(Dataset entries)
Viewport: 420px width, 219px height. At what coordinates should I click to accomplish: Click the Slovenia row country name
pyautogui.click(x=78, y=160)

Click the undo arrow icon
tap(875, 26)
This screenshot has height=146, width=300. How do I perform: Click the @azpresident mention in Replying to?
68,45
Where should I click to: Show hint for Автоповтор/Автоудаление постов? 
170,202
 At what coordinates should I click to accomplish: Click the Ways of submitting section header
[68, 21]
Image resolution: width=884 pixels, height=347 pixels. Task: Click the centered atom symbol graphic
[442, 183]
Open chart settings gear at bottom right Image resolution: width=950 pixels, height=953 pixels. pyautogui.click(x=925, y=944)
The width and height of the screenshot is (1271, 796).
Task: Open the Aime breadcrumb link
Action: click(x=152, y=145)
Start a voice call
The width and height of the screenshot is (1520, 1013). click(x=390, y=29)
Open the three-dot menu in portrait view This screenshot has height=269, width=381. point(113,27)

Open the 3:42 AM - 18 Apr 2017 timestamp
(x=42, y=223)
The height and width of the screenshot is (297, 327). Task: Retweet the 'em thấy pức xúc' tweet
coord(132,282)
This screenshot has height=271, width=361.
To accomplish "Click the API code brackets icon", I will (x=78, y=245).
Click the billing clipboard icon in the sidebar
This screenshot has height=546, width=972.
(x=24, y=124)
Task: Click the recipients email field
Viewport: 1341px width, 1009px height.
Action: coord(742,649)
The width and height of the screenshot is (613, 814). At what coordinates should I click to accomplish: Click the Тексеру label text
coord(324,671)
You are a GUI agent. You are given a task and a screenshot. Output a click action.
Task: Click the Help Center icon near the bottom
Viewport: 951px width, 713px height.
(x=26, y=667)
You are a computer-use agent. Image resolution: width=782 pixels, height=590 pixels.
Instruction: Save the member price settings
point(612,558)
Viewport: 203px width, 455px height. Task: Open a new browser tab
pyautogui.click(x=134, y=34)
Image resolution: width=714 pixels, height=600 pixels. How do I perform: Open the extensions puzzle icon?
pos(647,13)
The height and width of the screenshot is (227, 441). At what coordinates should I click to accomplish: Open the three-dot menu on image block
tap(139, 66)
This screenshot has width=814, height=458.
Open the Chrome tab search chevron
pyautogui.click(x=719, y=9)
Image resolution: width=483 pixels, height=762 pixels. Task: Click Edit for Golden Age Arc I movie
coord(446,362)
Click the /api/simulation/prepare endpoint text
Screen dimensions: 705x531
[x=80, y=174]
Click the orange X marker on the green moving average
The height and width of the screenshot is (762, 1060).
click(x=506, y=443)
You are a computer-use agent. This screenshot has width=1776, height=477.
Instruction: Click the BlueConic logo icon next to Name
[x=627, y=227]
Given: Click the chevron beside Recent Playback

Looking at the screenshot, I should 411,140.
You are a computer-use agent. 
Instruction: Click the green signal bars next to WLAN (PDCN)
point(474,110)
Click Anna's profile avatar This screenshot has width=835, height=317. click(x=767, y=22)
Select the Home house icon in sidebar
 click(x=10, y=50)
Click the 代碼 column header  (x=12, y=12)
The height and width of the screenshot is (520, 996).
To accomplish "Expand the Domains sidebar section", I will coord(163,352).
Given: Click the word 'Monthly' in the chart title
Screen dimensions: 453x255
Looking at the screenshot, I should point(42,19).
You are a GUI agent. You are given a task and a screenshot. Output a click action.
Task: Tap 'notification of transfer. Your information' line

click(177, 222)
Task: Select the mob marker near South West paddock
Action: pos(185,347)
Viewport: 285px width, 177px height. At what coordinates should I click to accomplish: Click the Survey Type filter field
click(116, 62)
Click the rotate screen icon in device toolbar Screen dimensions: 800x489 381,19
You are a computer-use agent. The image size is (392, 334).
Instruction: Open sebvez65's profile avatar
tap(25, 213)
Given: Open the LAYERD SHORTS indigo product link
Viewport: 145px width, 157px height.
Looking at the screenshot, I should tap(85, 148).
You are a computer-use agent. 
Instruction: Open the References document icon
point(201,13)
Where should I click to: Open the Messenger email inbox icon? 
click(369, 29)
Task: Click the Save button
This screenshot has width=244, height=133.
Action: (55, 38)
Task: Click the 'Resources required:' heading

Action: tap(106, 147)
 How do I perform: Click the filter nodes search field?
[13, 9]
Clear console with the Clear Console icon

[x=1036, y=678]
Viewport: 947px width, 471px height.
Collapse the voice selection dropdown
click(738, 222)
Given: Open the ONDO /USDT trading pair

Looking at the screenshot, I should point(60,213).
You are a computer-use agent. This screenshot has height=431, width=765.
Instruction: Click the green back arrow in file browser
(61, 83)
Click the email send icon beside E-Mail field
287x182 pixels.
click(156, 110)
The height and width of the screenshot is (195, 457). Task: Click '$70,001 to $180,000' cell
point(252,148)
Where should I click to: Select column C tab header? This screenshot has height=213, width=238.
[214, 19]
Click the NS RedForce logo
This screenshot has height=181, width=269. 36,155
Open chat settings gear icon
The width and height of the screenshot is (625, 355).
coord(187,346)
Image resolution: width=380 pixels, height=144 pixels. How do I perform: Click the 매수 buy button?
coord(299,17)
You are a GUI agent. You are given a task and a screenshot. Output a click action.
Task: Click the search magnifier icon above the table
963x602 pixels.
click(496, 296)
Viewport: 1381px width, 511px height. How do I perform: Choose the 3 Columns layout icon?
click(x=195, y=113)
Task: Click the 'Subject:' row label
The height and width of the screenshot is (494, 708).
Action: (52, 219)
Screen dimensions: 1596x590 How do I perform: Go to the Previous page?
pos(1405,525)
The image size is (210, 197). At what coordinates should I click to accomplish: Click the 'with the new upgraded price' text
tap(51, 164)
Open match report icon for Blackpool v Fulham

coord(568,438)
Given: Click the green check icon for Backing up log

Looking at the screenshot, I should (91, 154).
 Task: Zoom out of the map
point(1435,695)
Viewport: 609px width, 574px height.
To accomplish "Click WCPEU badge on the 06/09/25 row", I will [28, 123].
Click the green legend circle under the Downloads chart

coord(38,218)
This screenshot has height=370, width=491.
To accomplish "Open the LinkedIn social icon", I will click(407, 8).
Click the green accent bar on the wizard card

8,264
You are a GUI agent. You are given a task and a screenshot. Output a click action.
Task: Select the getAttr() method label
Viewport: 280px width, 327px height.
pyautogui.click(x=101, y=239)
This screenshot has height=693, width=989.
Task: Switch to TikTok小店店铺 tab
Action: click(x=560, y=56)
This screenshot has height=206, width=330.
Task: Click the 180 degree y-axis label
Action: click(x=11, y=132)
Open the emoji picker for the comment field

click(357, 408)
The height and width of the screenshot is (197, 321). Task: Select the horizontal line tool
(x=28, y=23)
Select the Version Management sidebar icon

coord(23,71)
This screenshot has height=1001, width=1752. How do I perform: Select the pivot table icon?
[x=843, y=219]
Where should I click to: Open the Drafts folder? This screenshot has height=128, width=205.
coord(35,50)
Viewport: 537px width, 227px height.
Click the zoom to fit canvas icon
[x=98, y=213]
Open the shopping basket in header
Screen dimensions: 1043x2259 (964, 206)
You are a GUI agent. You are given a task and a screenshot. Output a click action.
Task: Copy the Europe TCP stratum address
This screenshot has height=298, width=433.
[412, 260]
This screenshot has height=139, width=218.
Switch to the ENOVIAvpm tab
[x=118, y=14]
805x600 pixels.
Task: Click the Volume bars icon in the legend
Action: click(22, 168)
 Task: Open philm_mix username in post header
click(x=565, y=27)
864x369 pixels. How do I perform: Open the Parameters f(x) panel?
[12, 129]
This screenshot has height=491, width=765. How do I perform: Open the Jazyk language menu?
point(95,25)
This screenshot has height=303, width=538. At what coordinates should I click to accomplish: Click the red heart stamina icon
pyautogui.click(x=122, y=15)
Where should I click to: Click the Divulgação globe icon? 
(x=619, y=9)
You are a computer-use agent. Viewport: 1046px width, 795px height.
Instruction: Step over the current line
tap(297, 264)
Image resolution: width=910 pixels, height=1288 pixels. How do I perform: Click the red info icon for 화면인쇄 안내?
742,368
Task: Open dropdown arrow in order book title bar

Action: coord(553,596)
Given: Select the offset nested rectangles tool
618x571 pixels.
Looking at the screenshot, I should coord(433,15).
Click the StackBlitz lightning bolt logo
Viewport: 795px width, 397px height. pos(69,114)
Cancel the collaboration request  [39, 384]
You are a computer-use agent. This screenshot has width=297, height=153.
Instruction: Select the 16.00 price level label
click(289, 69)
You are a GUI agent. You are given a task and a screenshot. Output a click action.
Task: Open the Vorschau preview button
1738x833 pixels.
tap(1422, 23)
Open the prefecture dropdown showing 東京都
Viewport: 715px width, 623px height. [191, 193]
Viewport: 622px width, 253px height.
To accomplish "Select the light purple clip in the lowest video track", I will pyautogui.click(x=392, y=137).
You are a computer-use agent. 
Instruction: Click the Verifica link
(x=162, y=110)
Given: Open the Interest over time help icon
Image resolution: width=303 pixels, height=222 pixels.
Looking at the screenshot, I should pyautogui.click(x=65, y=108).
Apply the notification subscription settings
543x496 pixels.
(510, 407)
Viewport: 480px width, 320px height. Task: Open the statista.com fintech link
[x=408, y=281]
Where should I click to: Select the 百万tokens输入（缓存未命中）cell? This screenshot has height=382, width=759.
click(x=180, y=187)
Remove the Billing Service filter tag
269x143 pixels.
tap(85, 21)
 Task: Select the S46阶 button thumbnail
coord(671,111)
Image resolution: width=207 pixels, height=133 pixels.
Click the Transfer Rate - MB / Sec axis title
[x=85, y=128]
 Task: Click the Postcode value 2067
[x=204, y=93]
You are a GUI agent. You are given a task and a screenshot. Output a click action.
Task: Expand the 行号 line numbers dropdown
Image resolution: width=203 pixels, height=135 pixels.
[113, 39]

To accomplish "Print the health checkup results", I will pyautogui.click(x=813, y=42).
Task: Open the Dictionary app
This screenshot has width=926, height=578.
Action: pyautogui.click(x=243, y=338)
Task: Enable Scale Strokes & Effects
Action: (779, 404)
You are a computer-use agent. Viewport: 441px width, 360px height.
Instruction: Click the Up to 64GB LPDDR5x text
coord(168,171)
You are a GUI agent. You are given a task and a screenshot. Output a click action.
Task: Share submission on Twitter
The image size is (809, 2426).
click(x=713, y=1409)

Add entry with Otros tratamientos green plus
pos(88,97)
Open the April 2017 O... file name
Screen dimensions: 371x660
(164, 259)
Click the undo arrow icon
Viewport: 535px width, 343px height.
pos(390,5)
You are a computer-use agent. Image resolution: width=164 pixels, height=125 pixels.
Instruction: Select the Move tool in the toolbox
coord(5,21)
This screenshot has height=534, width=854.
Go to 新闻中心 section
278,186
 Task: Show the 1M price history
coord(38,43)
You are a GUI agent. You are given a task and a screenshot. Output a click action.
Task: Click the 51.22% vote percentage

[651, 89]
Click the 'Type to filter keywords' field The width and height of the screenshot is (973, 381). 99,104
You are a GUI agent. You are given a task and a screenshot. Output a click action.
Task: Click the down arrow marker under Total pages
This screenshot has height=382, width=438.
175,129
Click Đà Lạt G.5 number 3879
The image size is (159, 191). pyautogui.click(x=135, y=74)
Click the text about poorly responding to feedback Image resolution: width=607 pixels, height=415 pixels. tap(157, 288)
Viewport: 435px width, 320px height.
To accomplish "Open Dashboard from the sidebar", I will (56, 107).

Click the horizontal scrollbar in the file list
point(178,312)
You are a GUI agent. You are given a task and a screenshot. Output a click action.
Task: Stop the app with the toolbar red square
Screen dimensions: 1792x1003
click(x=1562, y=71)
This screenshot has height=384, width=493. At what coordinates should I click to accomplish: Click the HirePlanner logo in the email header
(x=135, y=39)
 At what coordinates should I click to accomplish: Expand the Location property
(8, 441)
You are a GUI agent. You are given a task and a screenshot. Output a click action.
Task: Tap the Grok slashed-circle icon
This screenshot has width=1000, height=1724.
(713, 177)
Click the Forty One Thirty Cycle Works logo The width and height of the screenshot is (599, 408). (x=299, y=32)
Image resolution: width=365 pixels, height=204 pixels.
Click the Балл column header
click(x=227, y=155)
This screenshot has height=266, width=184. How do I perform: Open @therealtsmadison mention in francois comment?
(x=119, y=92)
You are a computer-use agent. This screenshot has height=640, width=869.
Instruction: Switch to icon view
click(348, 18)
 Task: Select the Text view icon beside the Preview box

**Exercise**
Proceeding from the line containing "has width=297, height=153." through the line containing "Given: Open the Interest over time help icon", transcribe the lines above exactly, both end lines included.

**Answer for this exercise**
You are a computer-use agent. This screenshot has width=297, height=153.
Instruction: Select the 16.00 price level label
click(289, 69)
You are a GUI agent. You are given a task and a screenshot. Output a click action.
Task: Open the Vorschau preview button
1738x833 pixels.
tap(1422, 23)
Open the prefecture dropdown showing 東京都
Viewport: 715px width, 623px height. [191, 193]
Viewport: 622px width, 253px height.
To accomplish "Select the light purple clip in the lowest video track", I will pyautogui.click(x=392, y=137).
You are a computer-use agent. 
Instruction: Click the Verifica link
(x=162, y=110)
Given: Open the Interest over time help icon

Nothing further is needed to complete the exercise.